EU Privacy Regulator Fines Amazon $887M

GDPR

A European privacy watchdog has fined Amazon 746 million euros ($887 million) for violating data protection laws.

According to CNBC, Amazon disclosed the fine Friday (July 30) in a security filing. It was issued two weeks ago by the Luxembourg National Commission for Data Protection (CNDP), which says the retail giant failed to comply with the European Union’s General Data Protection Regulation.

The commission has ordered Amazon to revise some of its business practices, while Amazon, whose European operations are based in Luxembourg, denies any sort of breach occurred.

“Maintaining the security of our customers’ information and their trust are top priorities,” an Amazon spokesperson told CNBC. “There has been no data breach, and no customer data has been exposed to any third party.”

Amazon says it plans to appeal the fine, which it called disproportionate. The company added that the CNDP decision as it relates to how the company shows customers relevant advertising “relies on subjective and untested interpretations of European privacy law.”
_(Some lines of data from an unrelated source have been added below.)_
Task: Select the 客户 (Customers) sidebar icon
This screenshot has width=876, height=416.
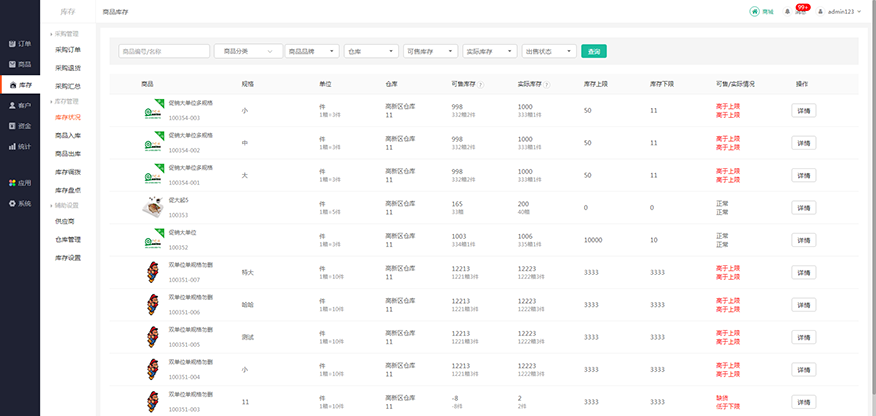Action: (20, 105)
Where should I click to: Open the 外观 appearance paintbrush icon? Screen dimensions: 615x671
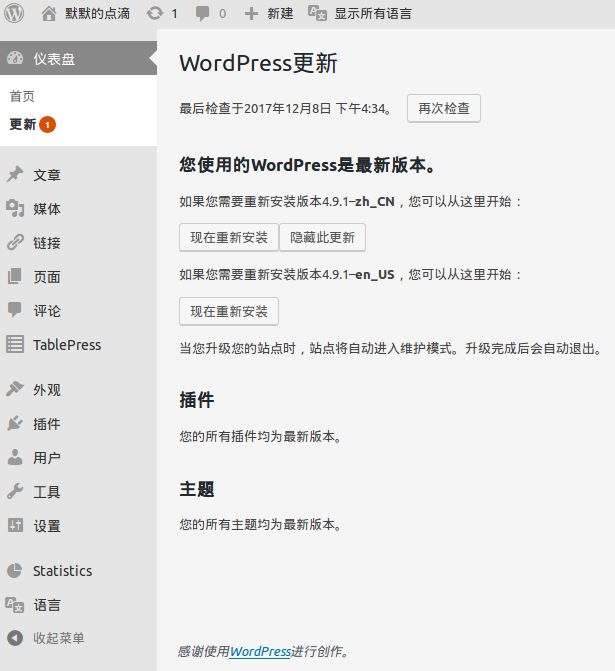click(15, 390)
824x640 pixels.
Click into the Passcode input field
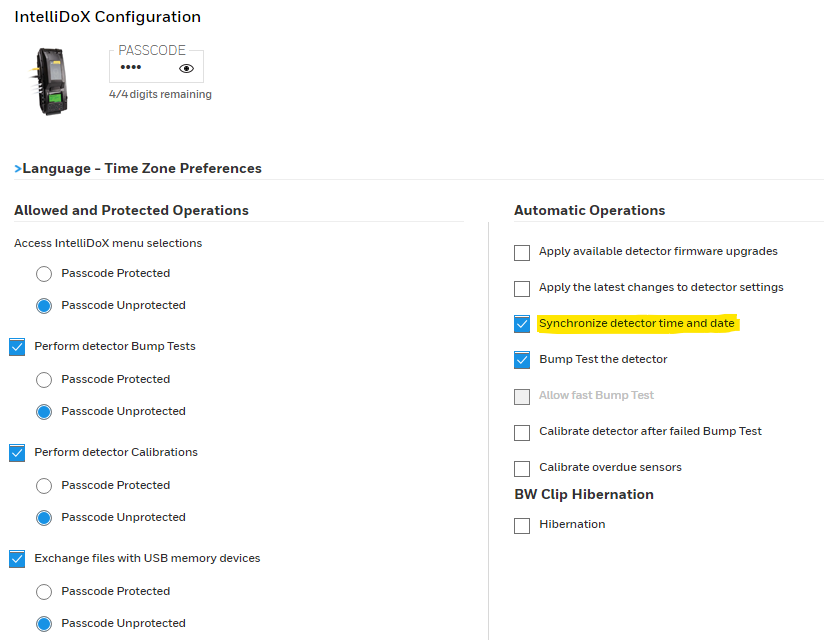click(142, 69)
The investigation was apparently sparked by a complaint in 2018 by La Quadrature du Net, a French privacy group.

The General Data Protection Regulation (GDPR) allows data protection agencies in Europe to fine companies as much as 4 percent of their yearly global sales. And as CNBC notes, while this fine is in the hundreds of millions, it was announced one day after Amazon reported its third consecutive $100 billion quarter.

But as PYMNTS reported on Thursday, that report wasn’t exactly great news for the company. Amazon reported $113 billion in net sales for the three months ending June 30. That’s 27 percent higher than the same period last year, but $2 billion short of analyst projections.

Brian Olsavsky, Amazon’s chief financial officer, said reduced spending by Prime members and an increase in vacation rates leading to more mobility by consumers contributed to the decline.